§ **Consegna**
Prosegui il brano sulla riduzione d'imposta a favore delle imprese bancarie stabilite in Italia, riprendendo dal punto in cui si interrompe.

§ **Brano**
--------------------
59     Nella presente controversia, si deve rilevare che la riduzione d’imposta rafforza la posizione delle imprese beneficiarie rispetto alle imprese attive negli scambi intracomunitari.

60     Si deve parimenti rilevare che il settore dei servizi finanziari è stato oggetto, a livello comunitario, di un rilevante processo di liberalizzazione che ha accentuato la concorrenza già eventualmente risultante dalla libera circolazione dei capitali prevista dal Trattato CE.

61     Orbene, dagli atti di causa risulta che, all’epoca della sua adozione, la riduzione d’imposta è stata presentata, nella relazione di accompagnamento del progetto di legge da cui è scaturita la legge n. 461/98, quale strumento per evitare che, a seguito di un considerevole ritardo del sistema bancario italiano rispetto ai suoi concorrenti europei, la realizzazione dell’Unione monetaria si traducesse, di fatto, nella disgregazione del sistema italiano a vantaggio delle banche europee più solide.

62     Il vantaggio, in termini di competitività, conferito dalla riduzione d’imposta agli operatori stabiliti in Italia è tale da rendere più difficile l’inserimento nel mercato italiano da parte di operatori di altri Stati membri, o addirittura da facilitare l’inserimento in altri mercati da parte di operatori stabiliti in Italia.

63     La circostanza, dedotta dal governo italiano, che, in Italia, anche le succursali di banche di altri Stati membri possono usufruire della riduzione d’imposta non è tale da impedire i detti effetti.
--------------------
§ **Estratto dei dati**
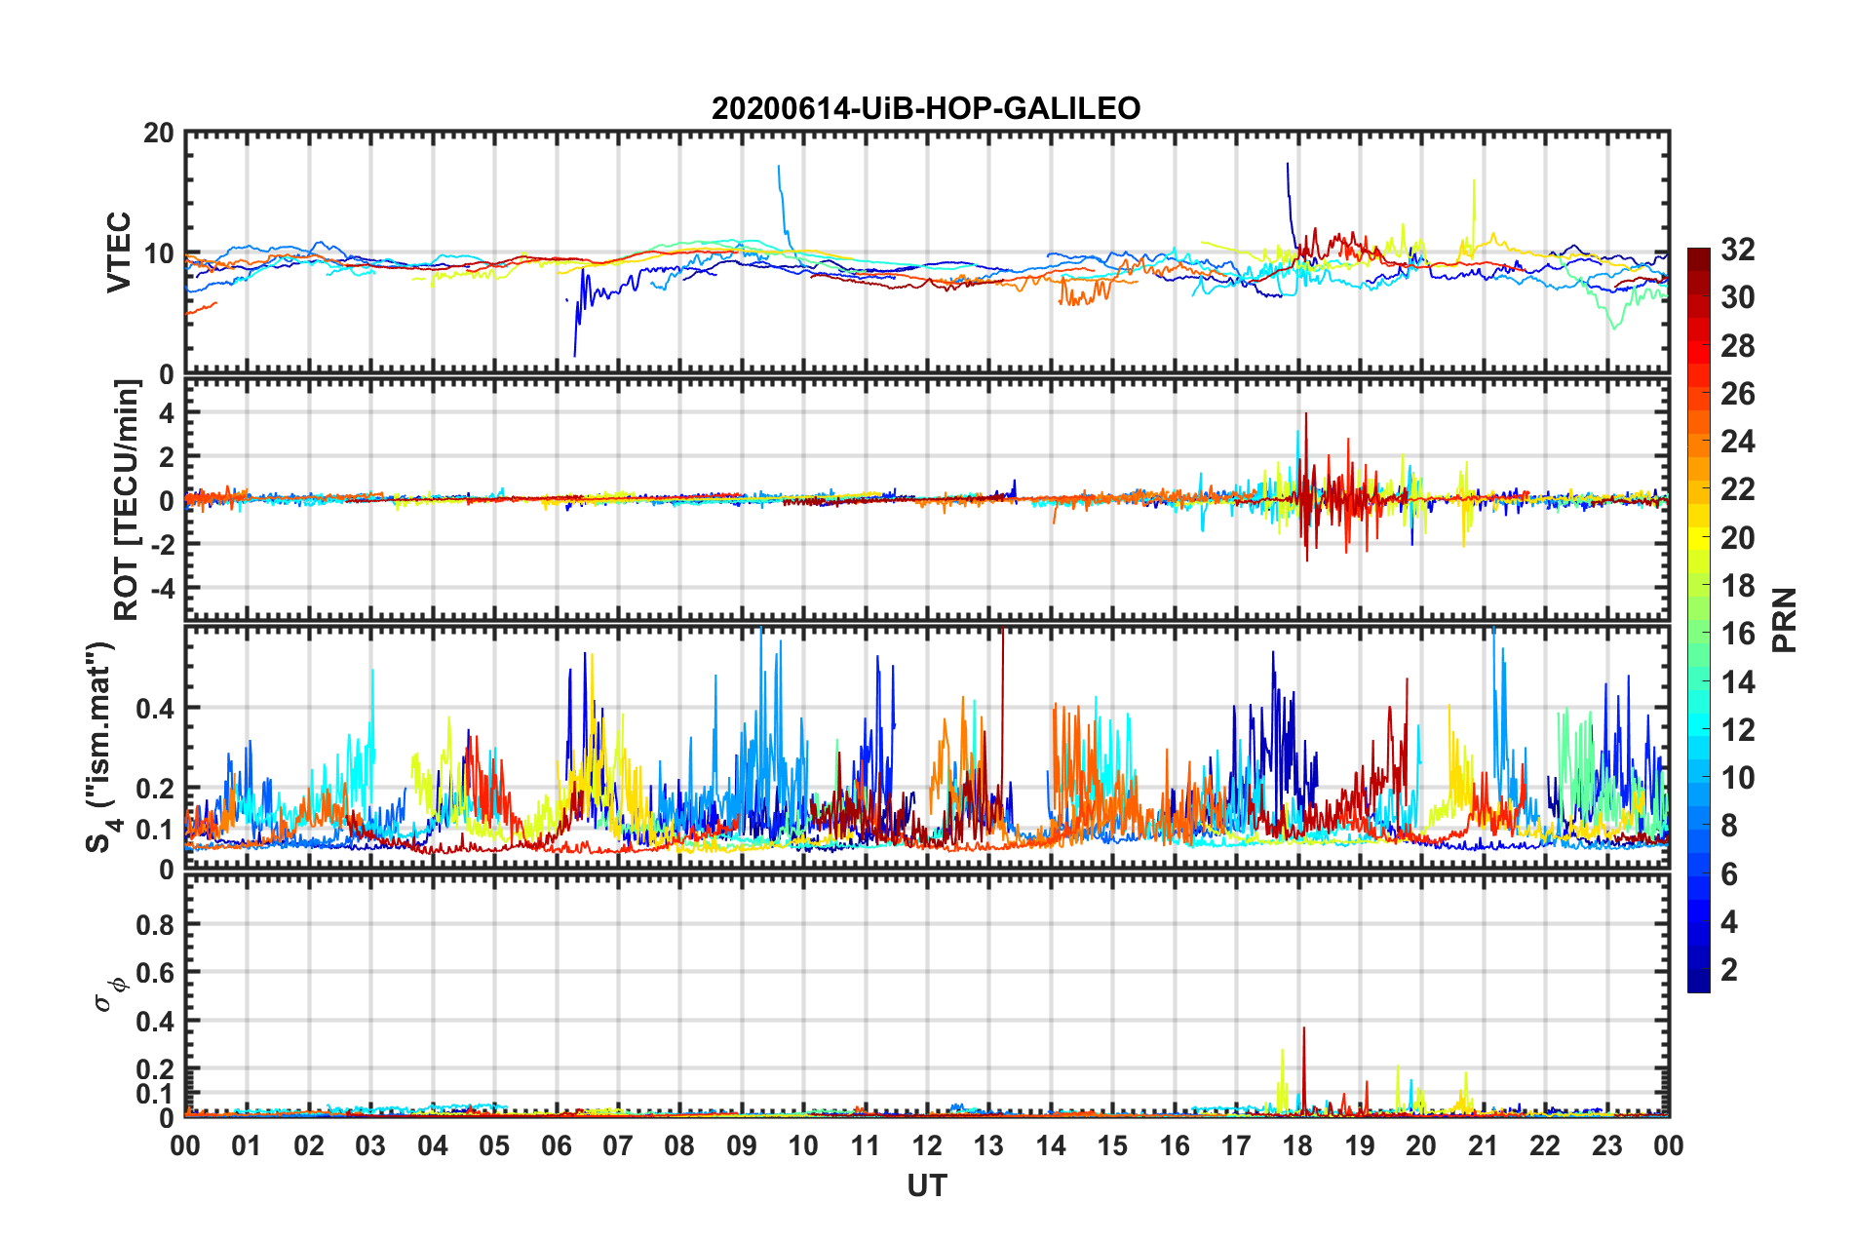
Task: Click the yellow colorbar region near 20
Action: point(1699,537)
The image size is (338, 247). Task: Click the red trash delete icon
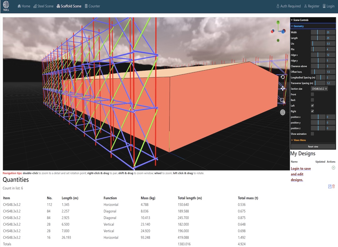click(334, 187)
--------------------
§ **Svolgimento**
64     Si deve pertanto concludere che le censure relative alla ininfluenza sugli scambi tra Stati membri ed alla mancanza di distorsioni della concorrenza non sono fondate.

c) Sul mancato concreto esame, da parte della Commissione, delle singole operazioni compiute

65     È pacifico che la Repubblica italiana non ha notificato alla Commissione:

–       taluni aiuti individuali relativi a determinate banche;

–       la legge n. 461/98 e il decreto n. 153/99, in quanto regimi di aiuti.

66     La Commissione ha avviato, d’ufficio, il procedimento previsto dall’art. 88, n. 2, CE con riguardo alla legge n. 461/98 e al decreto n. 153/99, esaminati in quanto regimi di aiuti.

67     Nel caso di un regime di aiuti, la Commissione può limitarsi a studiarne le caratteristiche generali, senza essere tenuta ad esaminare ogni singolo caso di applicazione (v., segnatamente, sentenze 19 ottobre 2000, cause riunite C-15/98 e C-105/99, Italia e Sardegna Lines/Commissione, Racc. pag. I-8855, punto 51, e 29 aprile 2004, causa C-278/00, Grecia/Commissione, Racc. pag. I-3997, punto 24), al fine di verificare se il detto regime comporti elementi di aiuto.

68     La censura relativa al mancato esame di ogni singola operazione implicante la riduzione d’imposta, pertanto, non è fondata.

d) Sull’esame della riduzione d’imposta sotto il profilo della nozione di «aiuto de minimis»

69     Esaminando un regime di aiuti e non aiuti individuali, la Commissione non era tenuta ad esaminare ogni singolo caso di applicazione del regime che non avesse comportato il superamento dell’importo massimo di aiuto de minimis fissato nella propria comunicazione 96/C 68/06, relativa agli aiuti de minimis (GU 1996, C 68, pag. 9).

70     La censura relativa al mancato esame della riduzione d’imposta sotto il profilo della nozione di «aiuto de minimis», pertanto, non è fondata.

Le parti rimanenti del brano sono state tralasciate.